MATERIAL:
▼▼▼
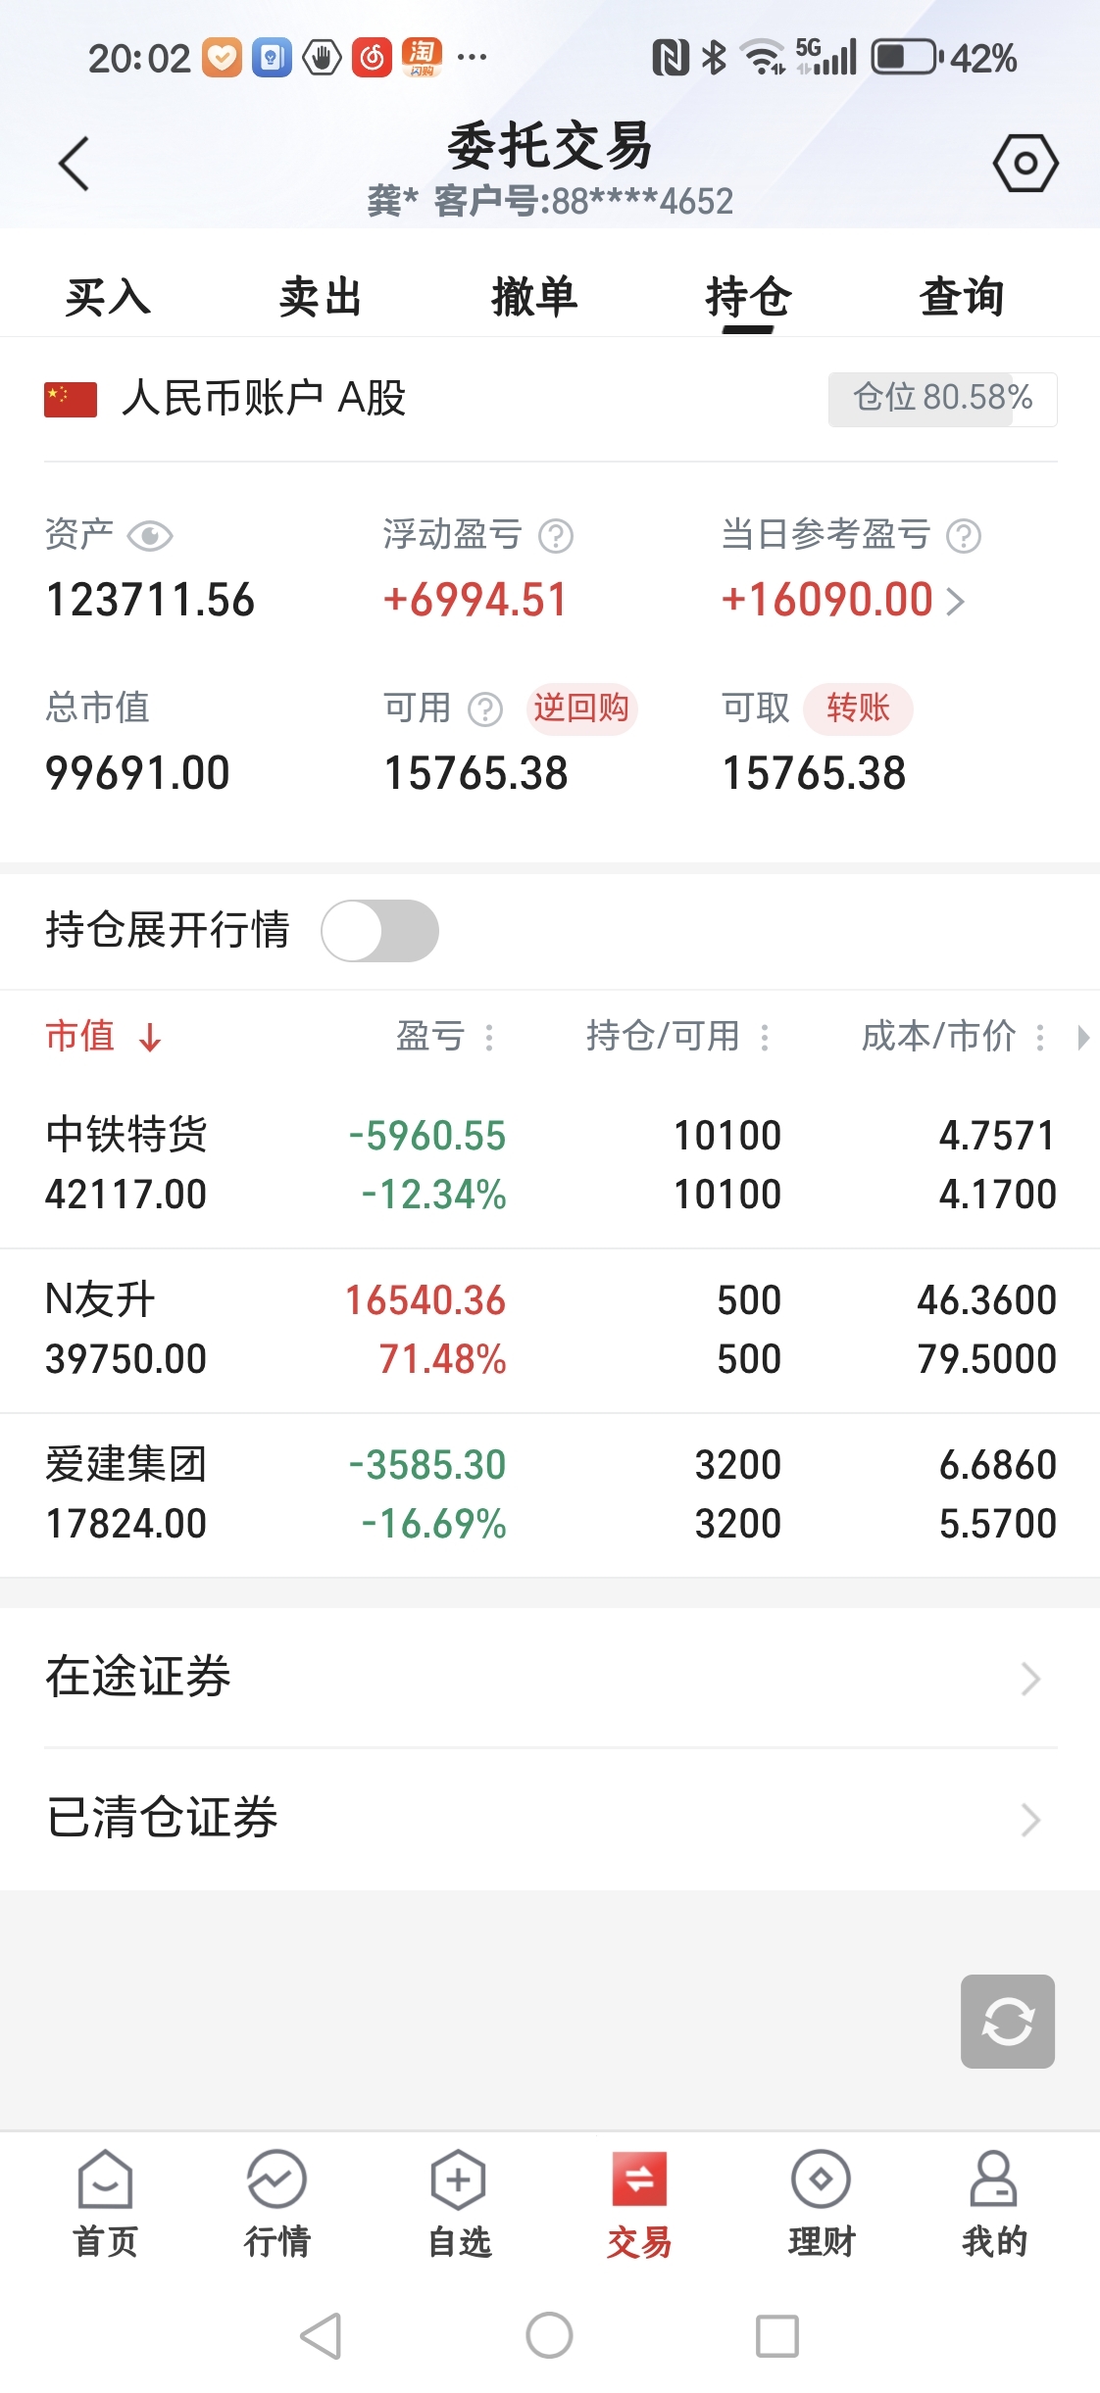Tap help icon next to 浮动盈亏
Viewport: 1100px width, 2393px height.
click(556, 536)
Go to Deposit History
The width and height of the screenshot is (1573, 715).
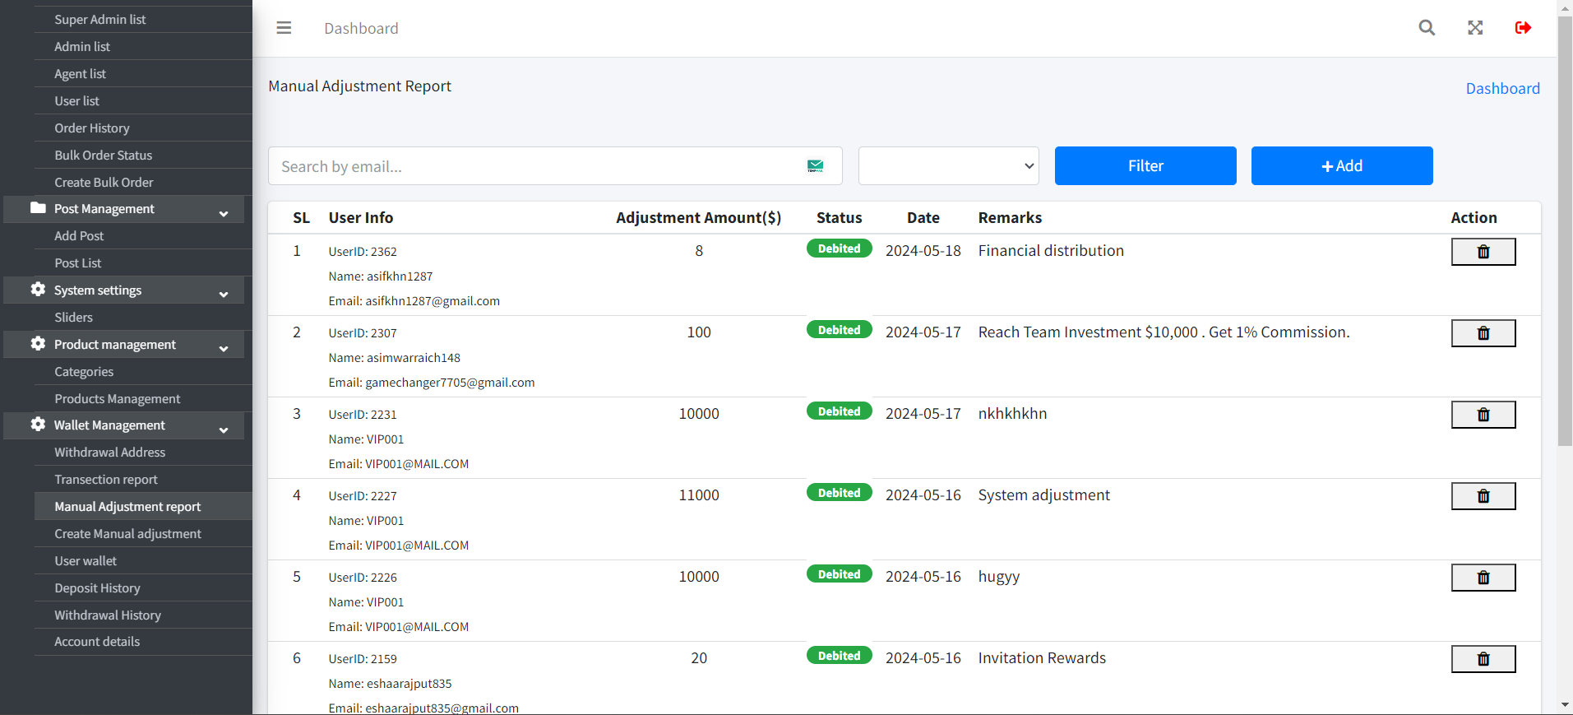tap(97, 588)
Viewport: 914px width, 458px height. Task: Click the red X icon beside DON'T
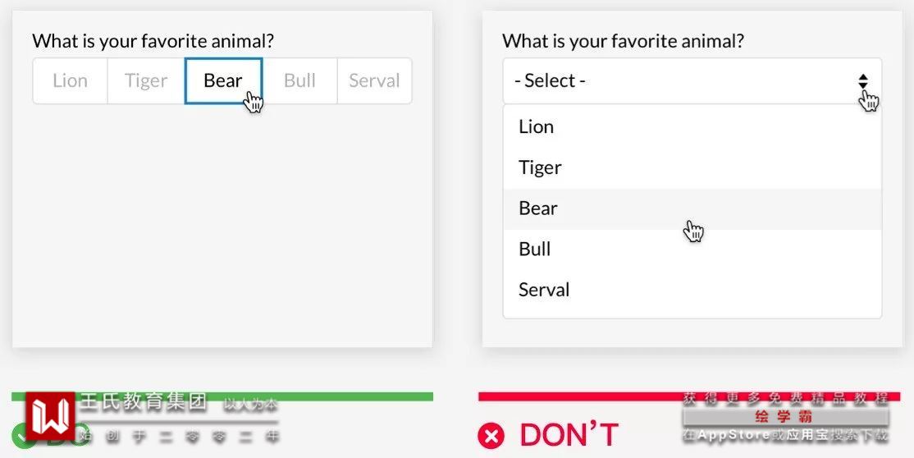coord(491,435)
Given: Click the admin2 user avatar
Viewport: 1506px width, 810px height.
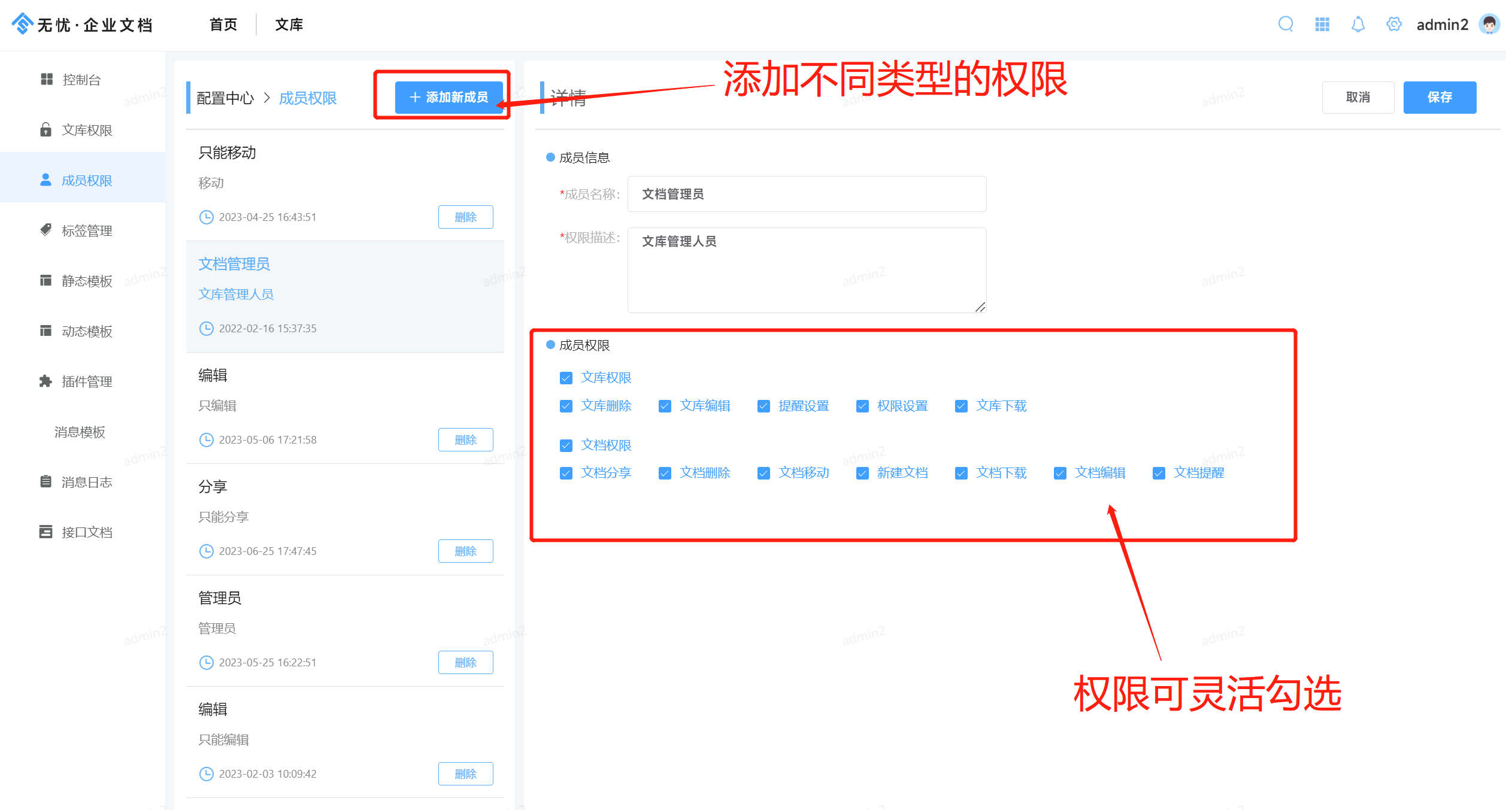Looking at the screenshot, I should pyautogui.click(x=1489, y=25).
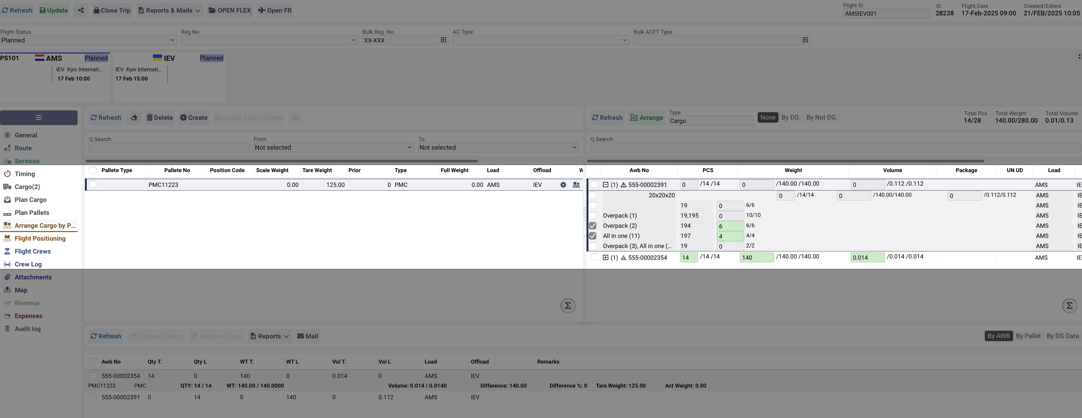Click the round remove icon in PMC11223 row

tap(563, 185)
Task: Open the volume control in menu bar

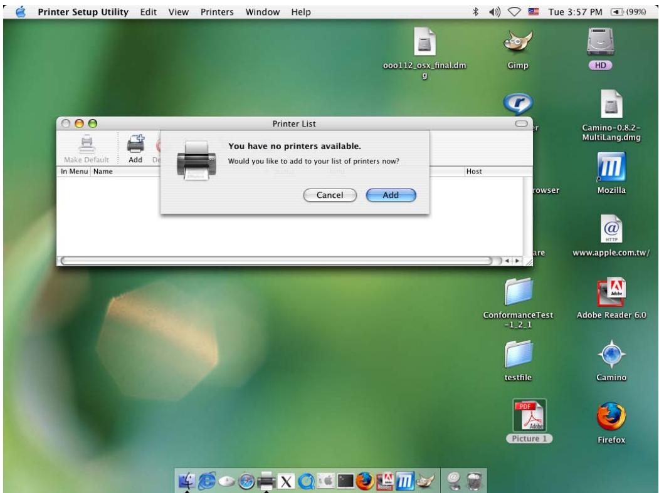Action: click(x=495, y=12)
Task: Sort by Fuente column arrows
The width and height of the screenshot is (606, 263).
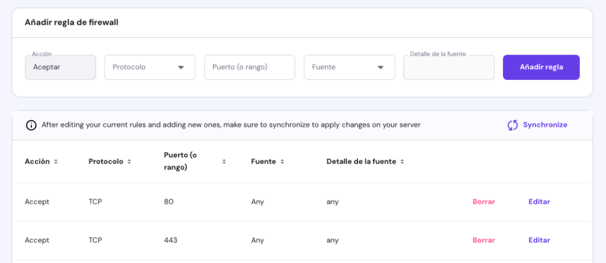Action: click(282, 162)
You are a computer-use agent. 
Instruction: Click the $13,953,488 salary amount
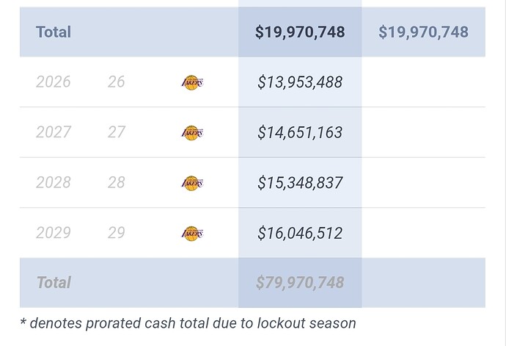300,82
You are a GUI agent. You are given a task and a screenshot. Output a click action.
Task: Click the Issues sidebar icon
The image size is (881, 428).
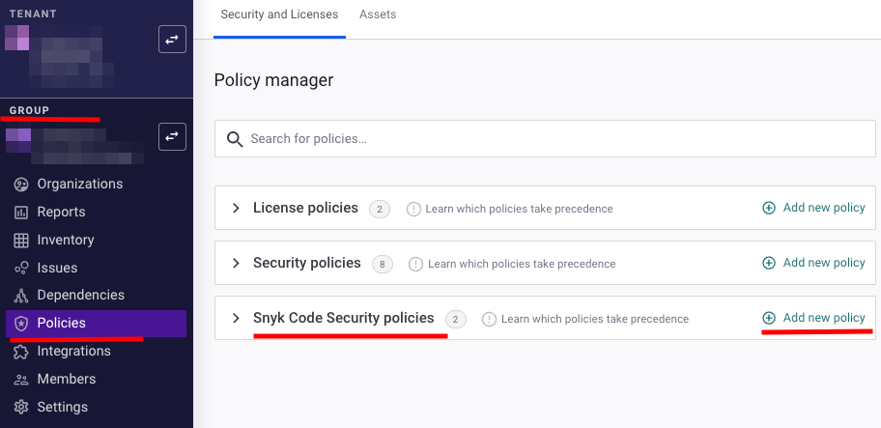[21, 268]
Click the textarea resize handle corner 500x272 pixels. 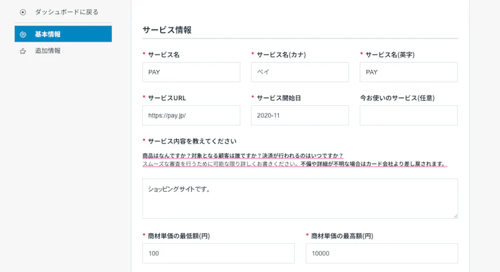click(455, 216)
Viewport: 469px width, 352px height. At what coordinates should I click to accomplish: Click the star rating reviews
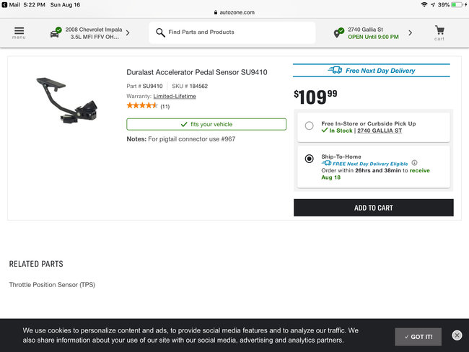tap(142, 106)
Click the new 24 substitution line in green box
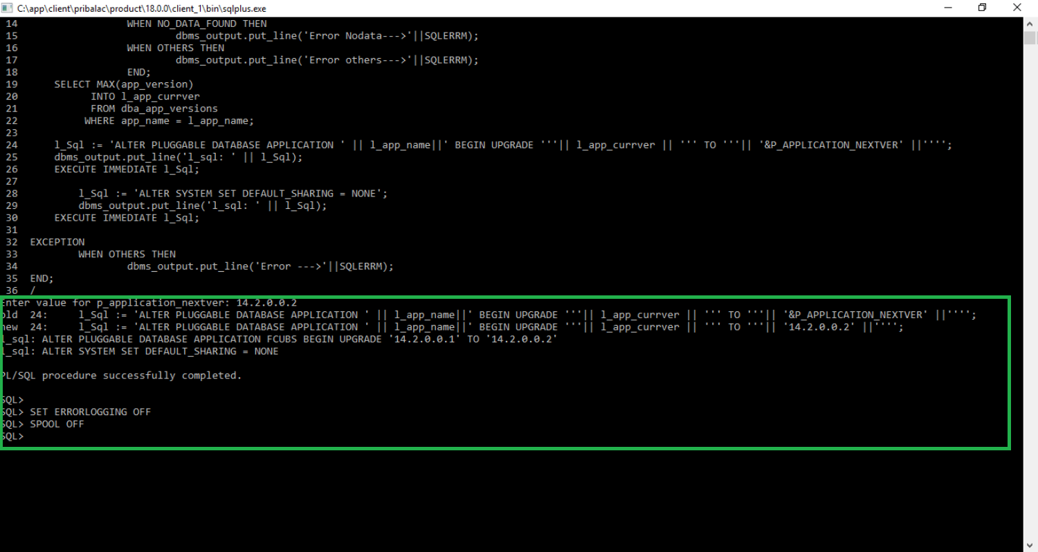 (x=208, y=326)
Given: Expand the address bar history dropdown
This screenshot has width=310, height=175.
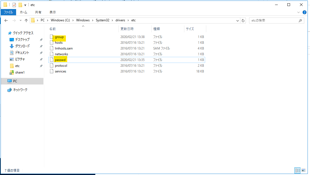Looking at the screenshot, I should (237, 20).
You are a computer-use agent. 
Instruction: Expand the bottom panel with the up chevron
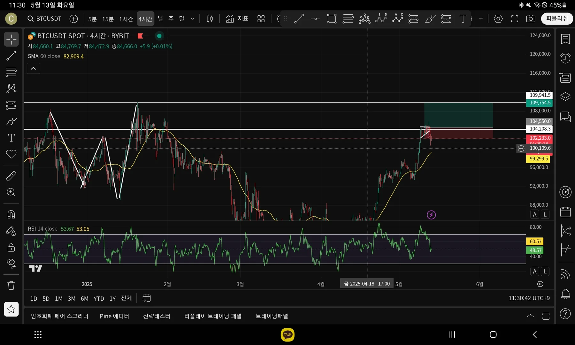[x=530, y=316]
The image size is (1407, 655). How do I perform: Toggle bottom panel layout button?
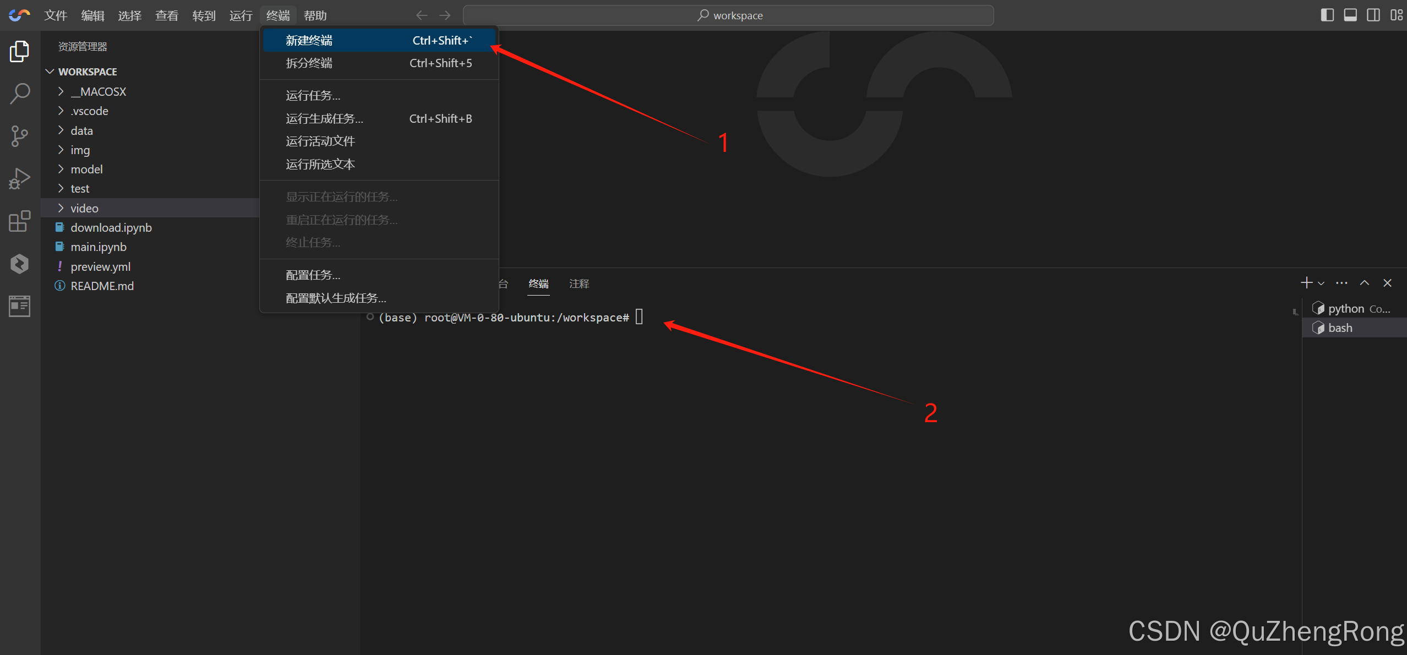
▲▲▲
PROBLEM DESCRIPTION: Pick out and copy each line of the material above that contains the string "height". Case counts.

EXERCISE RESULT:
Viewport: 1100px width, 2393px height.
The width and height of the screenshot is (1573, 715).
Viewport: 914px width, 458px height. Task: Click the red X icon beside DON'T
Viewport: 1506px width, 810px height.
The width and height of the screenshot is (606, 263).
Viewport: 469px width, 352px height. At what coordinates should I click to accomplish: Click the star rating reviews
This screenshot has width=310, height=175.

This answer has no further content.